To evaluate the quality of PeakPass predictions, we have generated a blacklist for the current version of the human genome (hg38) and compared it with a corresponding ENCODE blacklist. The PeakPass blacklist is considerably larger and increases RSC above the ENCODE blacklist for hg38 by ∼50%. PeakPass also results in an enrichment of reads from 500 bp to 20,000 bp upstream of the TSS, and in transcripts. These metrics are particularly important, because transcription factor binding sites are highly likely to be in these regions. The ENCODE blacklist results in a decrease of average SSD, and PeakPass treatment increases this effect. This is likely due to the removal of regions with extremely high read depth. Overall, these results indicate an improvement of ChIP-Seq quality. However, not all data sets benefit equally from blacklisting. We have observed, not surprisingly, that data sets of lower quality show the highest improvements.
Both the PeakPass blacklist and ENCODE blacklist contain an enrichment of different types of genomic repeats. Although the ENCODE contains mostly satellite and centromeric repeats, the PeakPass blacklist contains more retrotransposons such as L1/LINE and Alu/SINE repeats. These types of retrotransposons are frequent in the human genome (Kojima, 2018).
Future avenues of research include validating PeakPass on histone ChIP-Seq experiments, and applying PeakPass cross-species.
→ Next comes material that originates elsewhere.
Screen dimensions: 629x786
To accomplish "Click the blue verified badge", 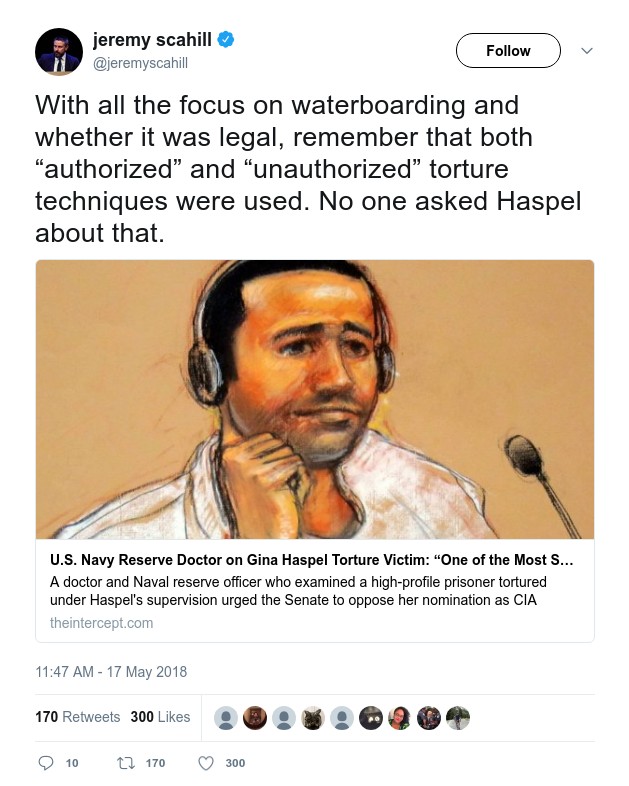I will [226, 40].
Another intriguing research direction focuses on a better understanding of the underlying causes of artifact regions. We hypothesize that alignability problems as well as highly polymorphic genomic regions are often responsible for the spurious ChIP-Seq peaks.
Footnotes
Acknowledgments
We thank Robert G. Franks and Miguel Flores-Vergara (both NC State University) for extremely valuable discussions and advice. We are grateful for the ENCODE data sets we used for validating PeakPass. These data were produced by Michael Snyder, Richard Myers, Sherman Weissman, Xiang-Dong Fu, Kevin Struhl, Bradley Bernstein, John Stamatoyannopoulos, Peggy Farnham, and Vishwanath Iyer.
Author Disclosure Statement
The authors declare they have no conflicting financial interests.
Funding Information
This study was supported, in part, by the National Science Foundation (Grant No. IOS-1355019).